▶ [GIVEN INSTRUCTION] Reproduce the material below with "Activate" substituted for every "Open", keeping everything else unchanged and omitting the pictures.

Records for locating described items
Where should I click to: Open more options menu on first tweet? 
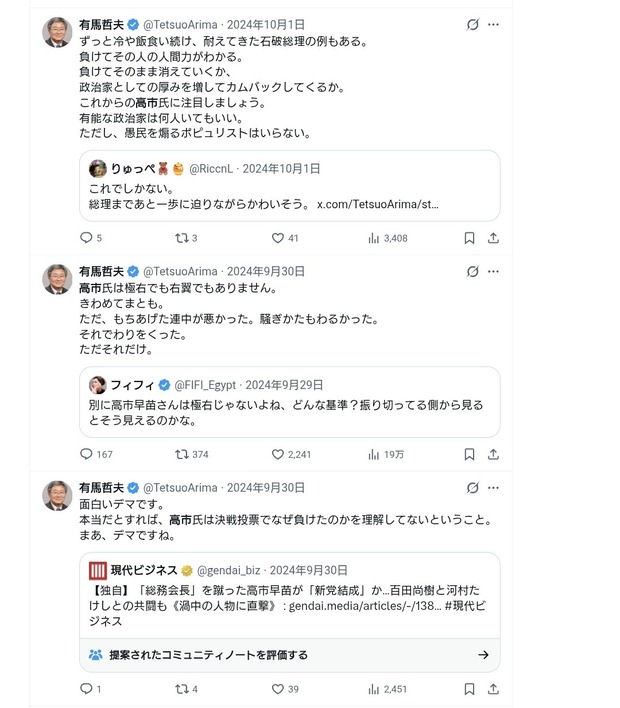[493, 24]
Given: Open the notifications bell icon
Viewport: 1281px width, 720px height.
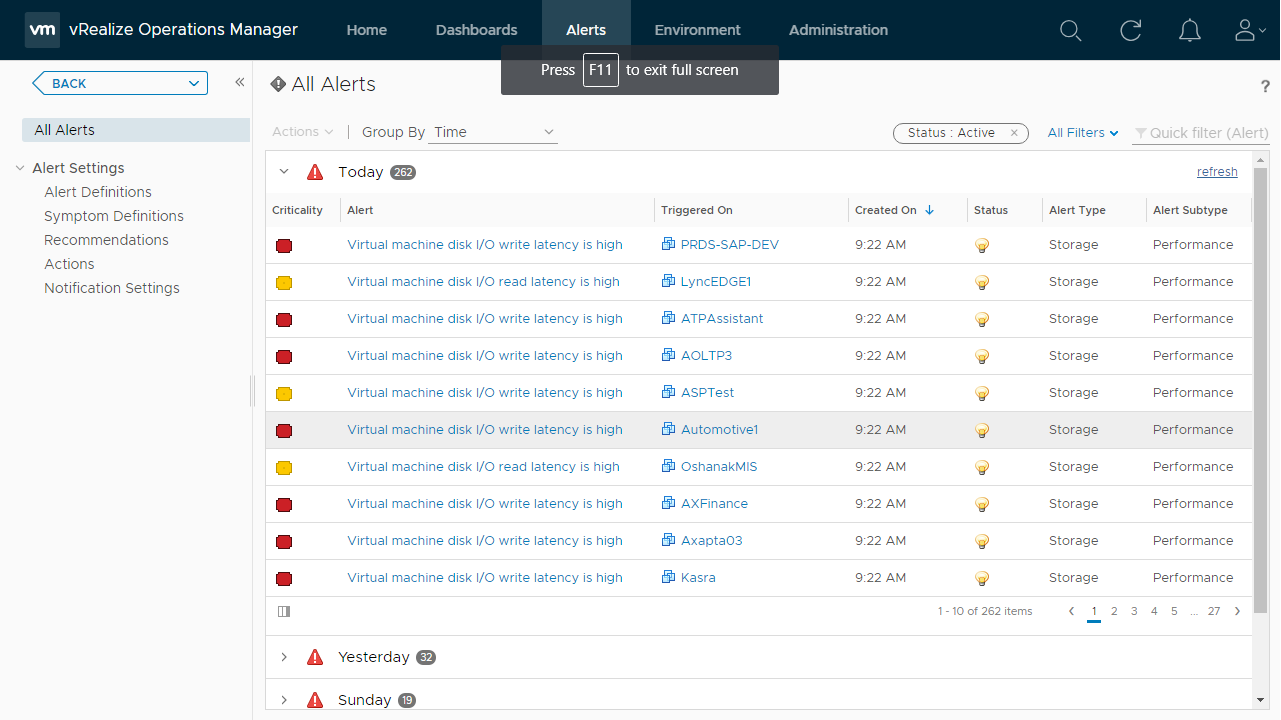Looking at the screenshot, I should pyautogui.click(x=1189, y=31).
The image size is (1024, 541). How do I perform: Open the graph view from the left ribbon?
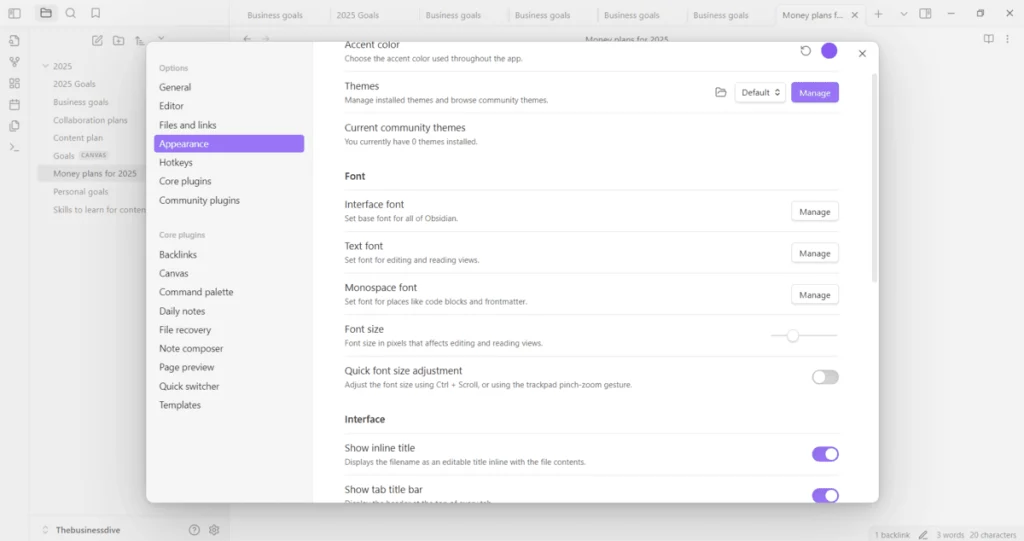coord(14,62)
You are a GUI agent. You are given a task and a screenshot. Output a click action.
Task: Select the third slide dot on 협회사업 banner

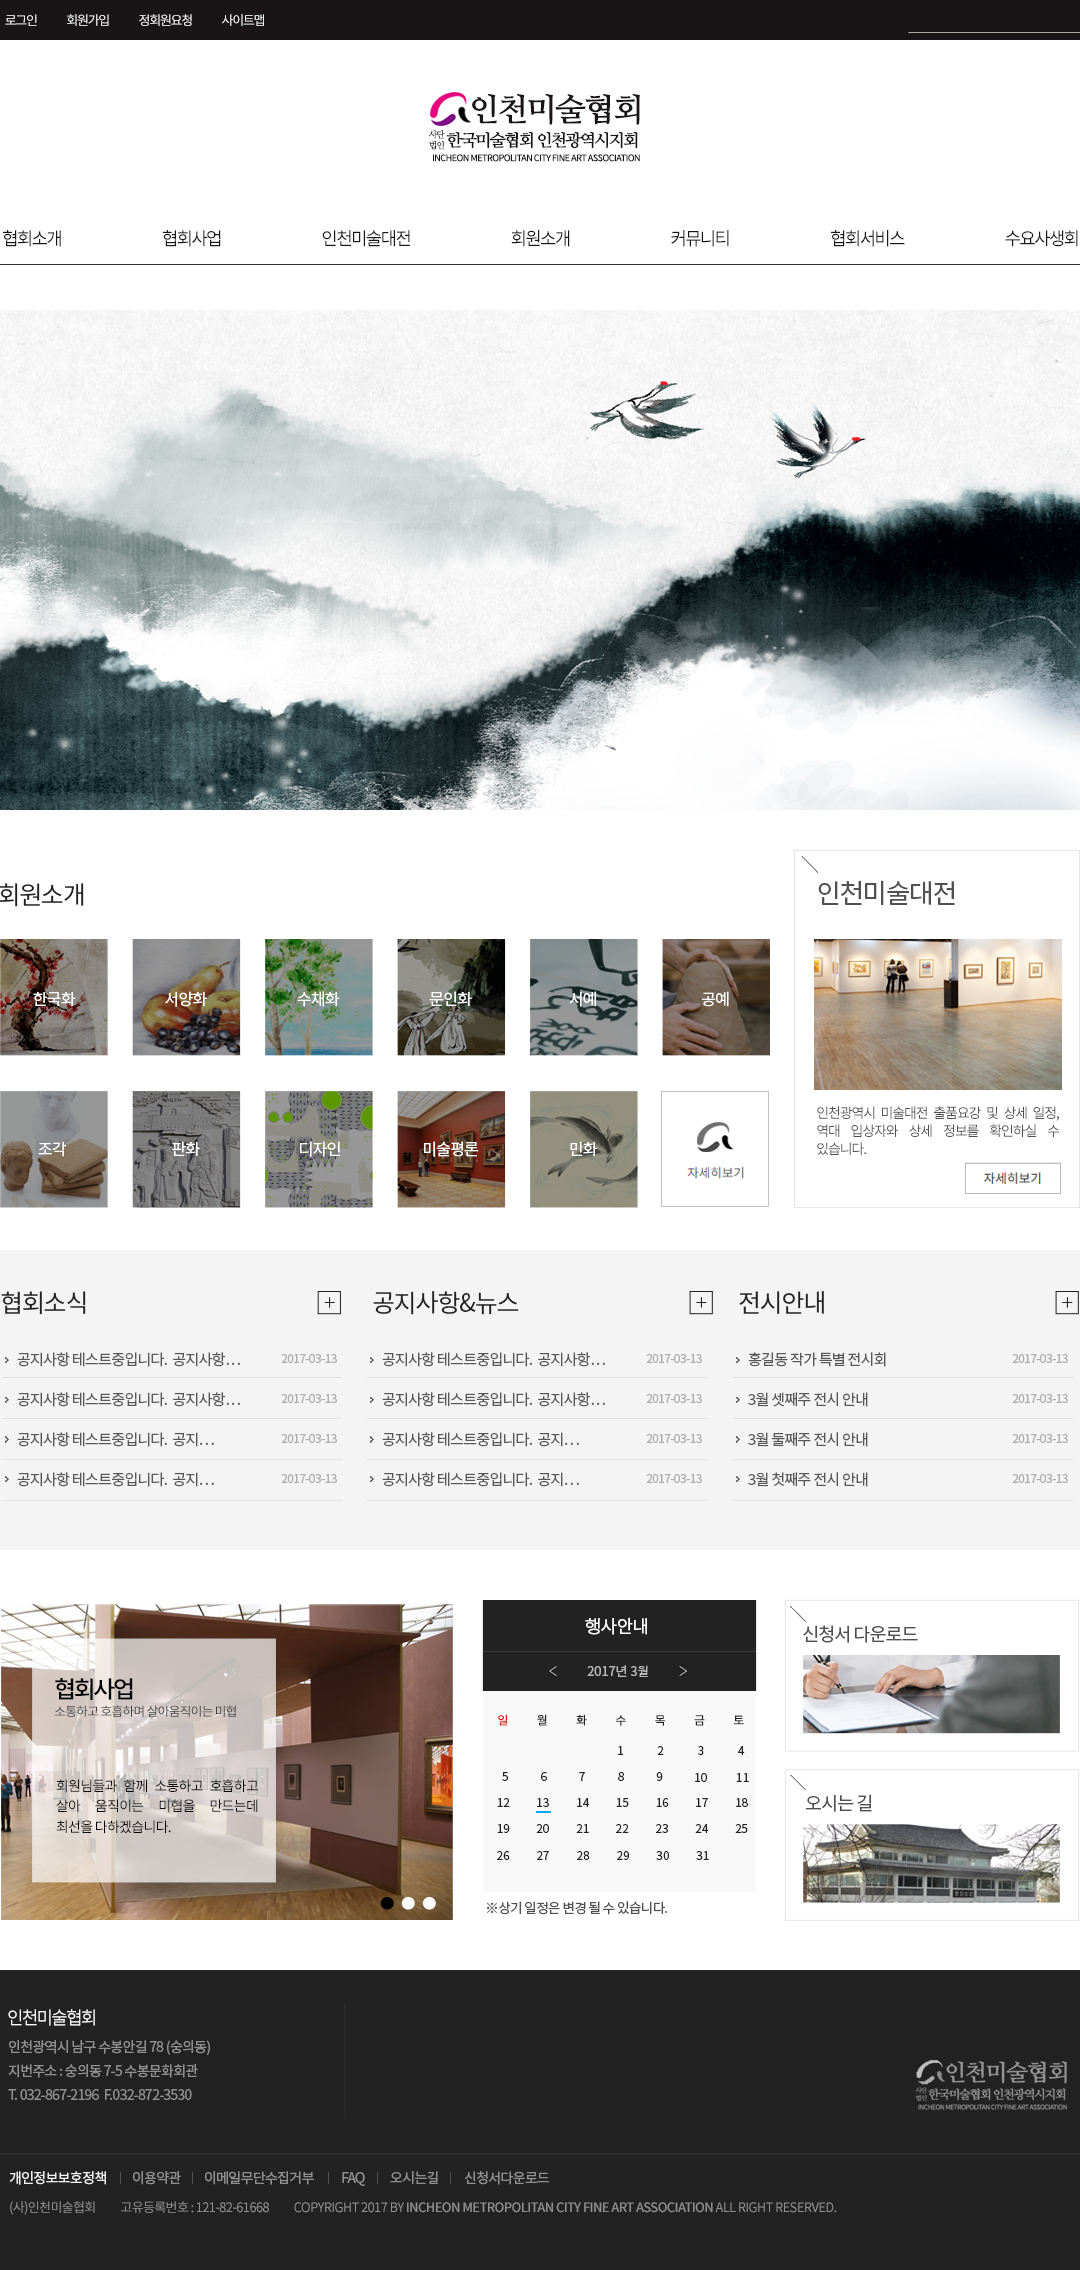pos(429,1903)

▶ [RESPONSE TO THE TASK]
Where should I click to: Activate more options menu on first tweet? 
[493, 24]
Given: Activate the notifications bell icon
Viewport: 1281px width, 720px height.
Looking at the screenshot, I should pyautogui.click(x=1189, y=31).
The image size is (1024, 541). How do I perform: Activate the graph view from the left ribbon?
coord(14,62)
You are a GUI agent. You are given a task and a screenshot. Output a click action.
Task: Select the third slide dot on 협회사업 banner

pos(429,1903)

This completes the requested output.